> **The problem**
Please copy the whole listing below word for word, leaving the pictures out.

> **Records shown**
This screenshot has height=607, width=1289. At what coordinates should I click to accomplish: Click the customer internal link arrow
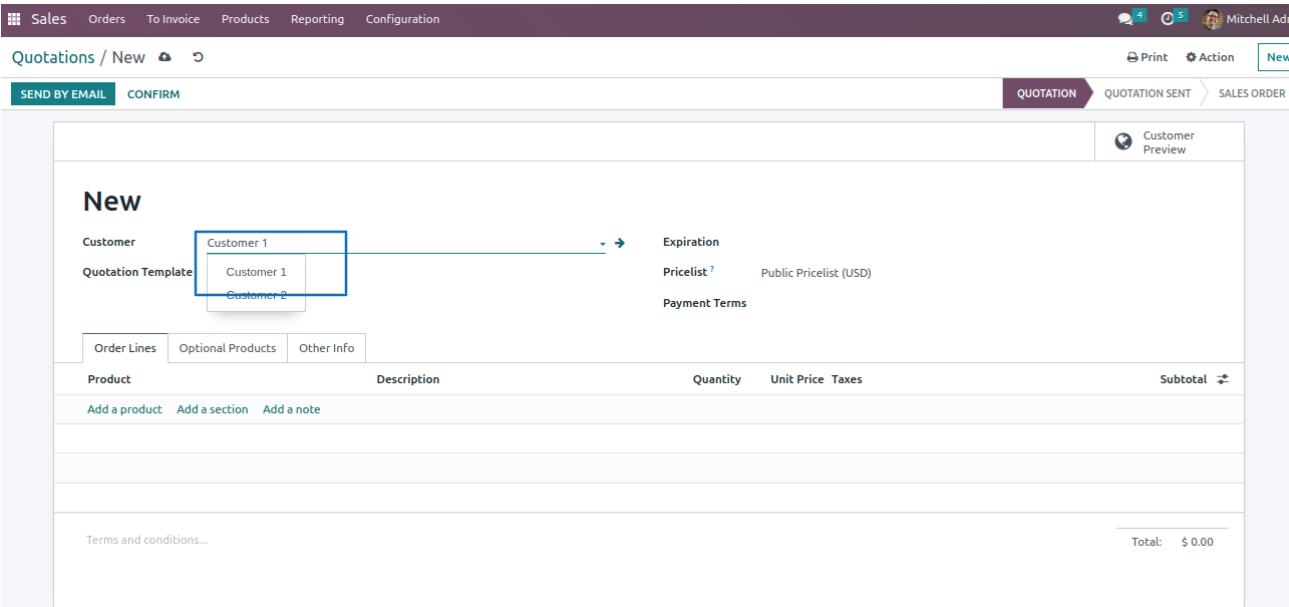pos(620,243)
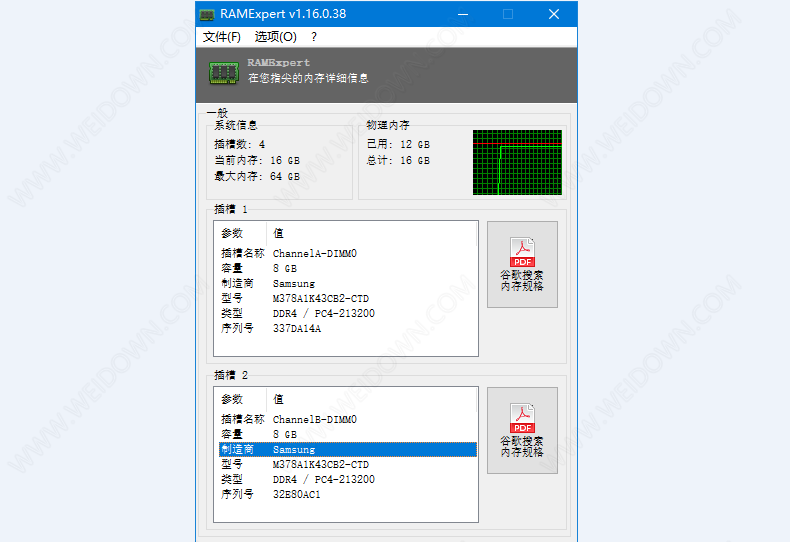
Task: Click the 参数 column header in slot 1
Action: coord(232,232)
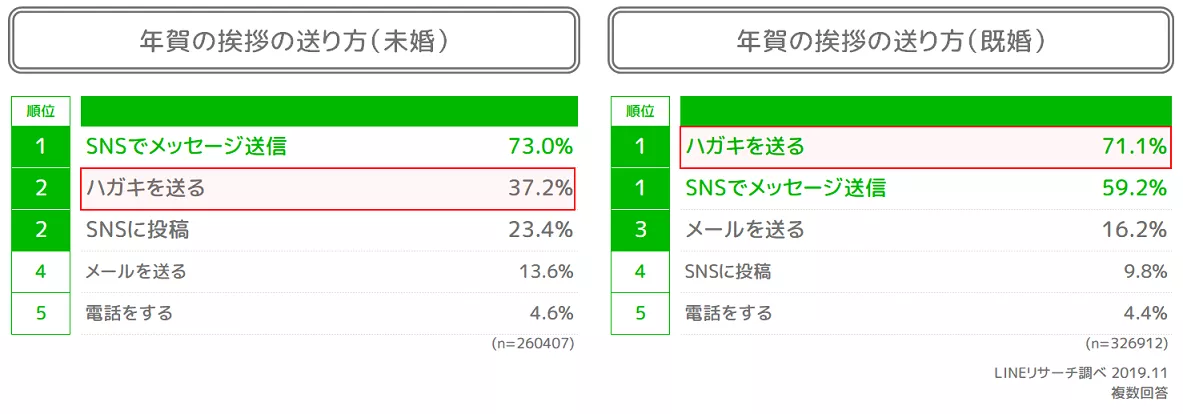1183x414 pixels.
Task: Select the 順位 header in the married table
Action: (x=640, y=111)
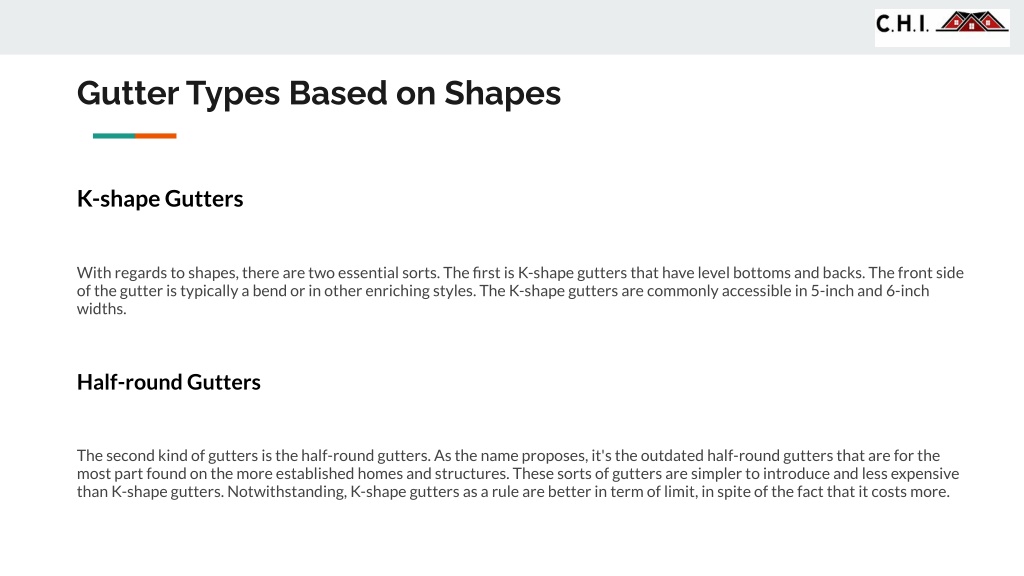This screenshot has width=1024, height=576.
Task: Click the red house rooftops logo icon
Action: click(x=972, y=22)
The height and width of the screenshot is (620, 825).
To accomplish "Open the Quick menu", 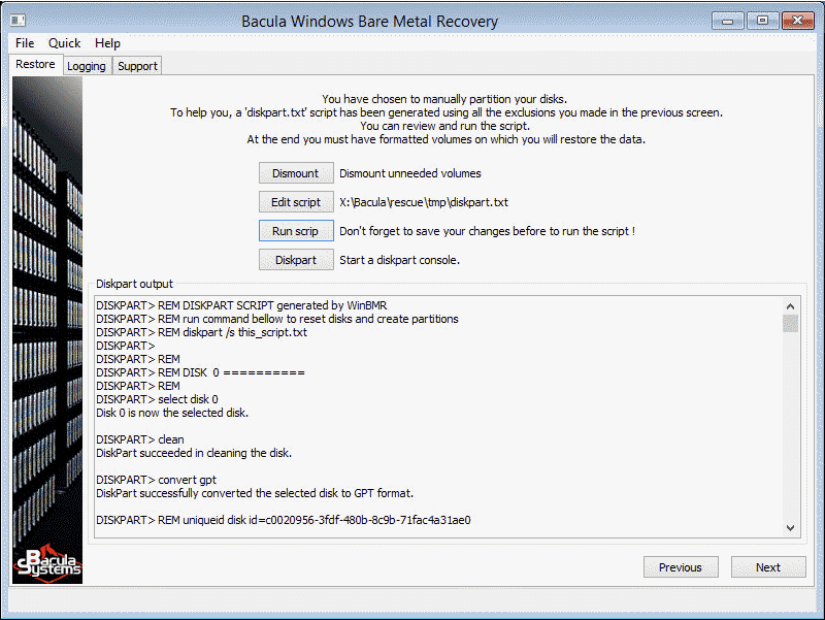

> **Correct response**
This screenshot has height=607, width=1289. At what coordinates should I click to accomplish: Click the customer internal link arrow
pos(620,243)
Task: Click the 参数 column header in slot 1
Action: coord(232,232)
1183x414 pixels.
Task: Select the 順位 header in the married table
Action: (x=640, y=111)
This screenshot has width=1024, height=576.
Task: Click the red house rooftops logo icon
Action: click(x=972, y=22)
The height and width of the screenshot is (620, 825).
To accomplish "Open the Quick menu", 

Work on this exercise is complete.